WORK TASK
From the line holding "Task: Click the VTB" to the final line of the entries, set down each line exactly, including both, and nothing more.

MATERIAL SUPPLIED
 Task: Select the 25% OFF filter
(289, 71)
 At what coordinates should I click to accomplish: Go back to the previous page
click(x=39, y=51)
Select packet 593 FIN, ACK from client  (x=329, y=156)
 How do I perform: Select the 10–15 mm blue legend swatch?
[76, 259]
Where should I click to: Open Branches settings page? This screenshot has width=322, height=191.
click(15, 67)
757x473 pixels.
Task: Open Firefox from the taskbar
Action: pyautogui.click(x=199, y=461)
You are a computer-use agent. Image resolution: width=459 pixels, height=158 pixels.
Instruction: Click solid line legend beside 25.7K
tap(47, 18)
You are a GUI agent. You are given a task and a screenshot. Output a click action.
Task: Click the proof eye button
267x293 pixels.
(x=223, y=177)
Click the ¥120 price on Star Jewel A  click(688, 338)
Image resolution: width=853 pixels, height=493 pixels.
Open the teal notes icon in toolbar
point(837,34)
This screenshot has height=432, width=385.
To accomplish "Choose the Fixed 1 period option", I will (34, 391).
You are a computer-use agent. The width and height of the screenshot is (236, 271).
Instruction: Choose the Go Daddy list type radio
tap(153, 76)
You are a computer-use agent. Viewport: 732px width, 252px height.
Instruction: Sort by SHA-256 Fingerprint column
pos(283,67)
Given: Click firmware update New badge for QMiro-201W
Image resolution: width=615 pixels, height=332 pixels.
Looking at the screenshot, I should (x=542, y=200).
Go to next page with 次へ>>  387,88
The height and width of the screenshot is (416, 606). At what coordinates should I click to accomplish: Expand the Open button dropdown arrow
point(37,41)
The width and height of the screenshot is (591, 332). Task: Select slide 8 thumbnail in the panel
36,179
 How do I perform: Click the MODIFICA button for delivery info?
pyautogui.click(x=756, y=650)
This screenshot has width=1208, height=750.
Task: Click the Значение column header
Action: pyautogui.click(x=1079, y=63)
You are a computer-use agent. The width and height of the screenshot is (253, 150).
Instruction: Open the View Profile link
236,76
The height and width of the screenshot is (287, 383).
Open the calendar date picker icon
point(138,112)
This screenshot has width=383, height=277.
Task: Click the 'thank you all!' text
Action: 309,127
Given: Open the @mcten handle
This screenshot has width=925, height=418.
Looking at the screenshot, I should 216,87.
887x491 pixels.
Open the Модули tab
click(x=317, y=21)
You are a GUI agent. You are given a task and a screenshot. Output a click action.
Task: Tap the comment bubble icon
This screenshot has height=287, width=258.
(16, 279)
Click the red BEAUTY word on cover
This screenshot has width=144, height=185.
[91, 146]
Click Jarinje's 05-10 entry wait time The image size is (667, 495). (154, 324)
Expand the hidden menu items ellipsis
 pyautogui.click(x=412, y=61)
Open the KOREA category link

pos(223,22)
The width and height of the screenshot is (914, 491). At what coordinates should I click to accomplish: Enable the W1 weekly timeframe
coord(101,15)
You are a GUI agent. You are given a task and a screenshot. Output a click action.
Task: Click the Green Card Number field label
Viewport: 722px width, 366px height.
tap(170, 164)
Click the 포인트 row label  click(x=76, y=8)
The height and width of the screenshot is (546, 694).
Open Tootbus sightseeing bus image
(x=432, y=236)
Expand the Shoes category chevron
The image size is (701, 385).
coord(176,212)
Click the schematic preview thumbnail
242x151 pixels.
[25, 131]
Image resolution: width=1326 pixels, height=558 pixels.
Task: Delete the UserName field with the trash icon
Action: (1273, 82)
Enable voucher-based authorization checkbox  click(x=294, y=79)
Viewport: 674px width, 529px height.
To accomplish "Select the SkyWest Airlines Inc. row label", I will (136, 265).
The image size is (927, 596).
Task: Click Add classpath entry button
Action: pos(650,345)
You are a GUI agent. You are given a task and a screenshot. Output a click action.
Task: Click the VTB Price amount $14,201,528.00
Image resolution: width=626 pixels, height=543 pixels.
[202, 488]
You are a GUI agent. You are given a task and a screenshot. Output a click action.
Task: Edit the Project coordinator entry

PROBLEM SOLUTION
Task: Click the VTB Price amount $14,201,528.00
Image resolution: width=626 pixels, height=543 pixels.
[202, 488]
You are a GUI agent. You are given a task and a screenshot. Output a click action.
Task: Edit the Project coordinator entry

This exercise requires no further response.